This ancient motivation is still alive, although it no longer takes centre stage in the picture of logic; typically dialectical logic forms the heart of a course in critical thinking, a compulsory course at many universities. Dialectic has been linked to logic since ancient times, but it has not been until recent decades that European and American logicians have attempted to provide mathematical foundations for logic and dialectic by formalising dialectical logic. Dialectical logic is also the name given to the special treatment of dialectic in Hegelian and Marxist thought. There have been pre-formal treatises on argument and dialectic, from authors such as Stephen Toulmin (The Uses of Argument), Nicholas Rescher (Dialectics),^[32][33][34] and van Eemeren and Grootendorst (Pragma-dialectics). Theories of defeasible reasoning can provide a foundation for the formalisation of dialectical logic and dialectic itself can be formalised as moves in a game, where an advocate for the truth of a proposition and an opponent argue. Such games can provide a formal game semantics for many logics.
Argumentation theory is the study and research of informal logic, fallacies, and critical questions as they relate to every day and practical situations. Specific types of dialogue can be analyzed and questioned to reveal premises, conclusions, and fallacies.
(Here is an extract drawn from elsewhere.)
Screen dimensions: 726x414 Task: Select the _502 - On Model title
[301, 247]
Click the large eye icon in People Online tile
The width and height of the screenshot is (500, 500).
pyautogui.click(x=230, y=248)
Argumentation theory is now applied in artificial intelligence and law.

Mathematical logic

Main article: Mathematical logic

Mathematical logic comprises two distinct areas of research: the first is the application of the techniques of formal logic to mathematics and mathematical reasoning, and the second, in the other direction, the application of mathematical techniques to the representation and analysis of formal logic.^[35]
The earliest use of mathematics and geometry in relation to logic and philosophy goes back to the ancient Greeks such as Euclid, Plato, and Aristotle.^[36] Many other ancient and medieval philosophers applied mathematical ideas and methods to their philosophical claims.^[37]
One of the boldest attempts to apply logic to mathematics was the logicism pioneered by philosopher-logicians such as Gottlob Frege and Bertrand Russell. Mathematical theories were supposed to be logical tautologies, and the programme was to show this by means of a reduction of mathematics to logic.^[4] The various attempts to carry this out met with failure, from the crippling of Frege's project in his Grundgesetze by Russell's paradox, to the defeat of Hilbert's program by Gödel's incompleteness theorems.
Both the statement of Hilbert's program and its refutation by Gödel depended upon their work establishing the second area of mathematical logic, the application of mathematics to logic in the form of proof theory.^[38] Despite the negative nature of the incompleteness theorems, Gödel's completeness theorem, a result in model theory and another application of mathematics to logic, can be understood as showing how close logicism came to being true: every rigorously defined mathematical theory can be exactly captured by a first-order logical theory; Frege's proof calculus is enough to describe the whole of mathematics, though not equivalent to it.
If proof theory and model theory have been the foundation of mathematical logic, they have been but two of the four pillars of the subject.^[39] Set theory originated in the study of the infinite by Georg Cantor, and it has been the source of many of the most challenging and important issues in mathematical logic, from Cantor's theorem, through the status of the Axiom of Choice and the question of the independence of the continuum hypothesis, to the modern debate on large cardinal axioms.
Recursion theory captures the idea of computation in logical and arithmetic terms; its most classical achievements are the undecidability of the Entscheidungsproblem by Alan Turing, and his presentation of the Church–Turing thesis.^[40] Today recursion theory is mostly concerned with the more refined problem of complexity classes—when is a problem efficiently solvable?—and the classification of degrees of unsolvability.^[41]

Philosophical logic

Main article: Philosophical logic

Philosophical logic deals with formal descriptions of ordinary, non-specialist ("natural") language, that is strictly only about the arguments within philosophy's other branches. Most philosophers assume that the bulk of everyday reasoning can be captured in logic if a method or methods to translate ordinary language into that logic can be found. Philosophical logic is essentially a continuation of the traditional discipline called "logic" before the invention of mathematical logic. Philosophical logic has a much greater concern with the connection between natural language and logic. As a result, philosophical logicians have contributed a great deal to the development of non-standard logics (e.g. free logics, tense logics) as well as various extensions of classical logic (e.g. modal logics) and non-standard semantics for such logics (e.g. Kripke's supervaluationism in the semantics of logic).
Logic and the philosophy of language are closely related. Philosophy of language has to do with the study of how our language engages and interacts with our thinking. Logic has an immediate impact on other areas of study. Studying logic and the relationship between logic and ordinary speech can help a person better structure his own arguments and critique the arguments of others. Many popular arguments are filled with errors because so many people are untrained in logic and unaware of how to formulate an argument correctly.^[42][43]

Computational logic

Main articles: Computational logic and Logic in computer science

A simple toggling circuit is expressed using a logic gate and a synchronous register.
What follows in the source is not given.